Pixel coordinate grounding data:
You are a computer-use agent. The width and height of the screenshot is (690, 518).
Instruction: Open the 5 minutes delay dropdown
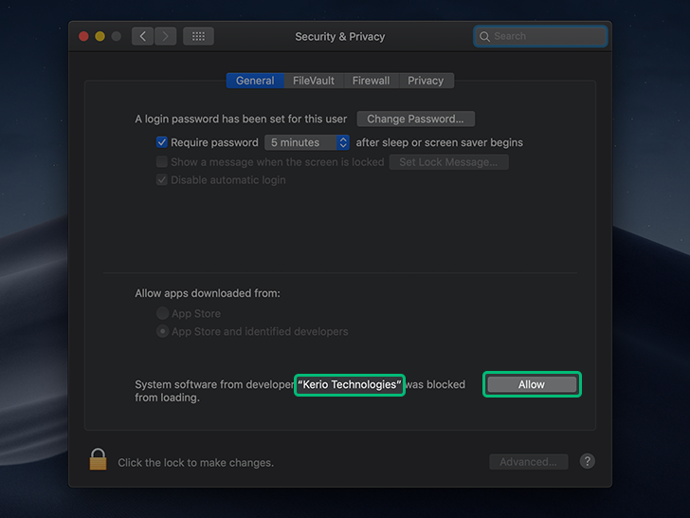(307, 142)
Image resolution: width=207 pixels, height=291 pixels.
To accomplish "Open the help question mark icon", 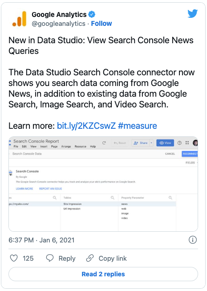I will [179, 143].
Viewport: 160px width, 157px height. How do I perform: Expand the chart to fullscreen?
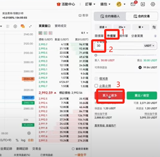[30, 26]
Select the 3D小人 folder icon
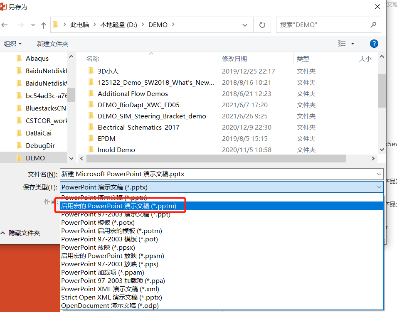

• **Problem to work on**: Your copy must start at the line that holds "Viewport: 160px width, 157px" and end at the last line of the data, both included; it must contain no pictures.

• **Solution for this task**:
Viewport: 160px width, 157px height. How do I perform: Expand the chart to fullscreen?
[30, 26]
Select the 3D小人 folder icon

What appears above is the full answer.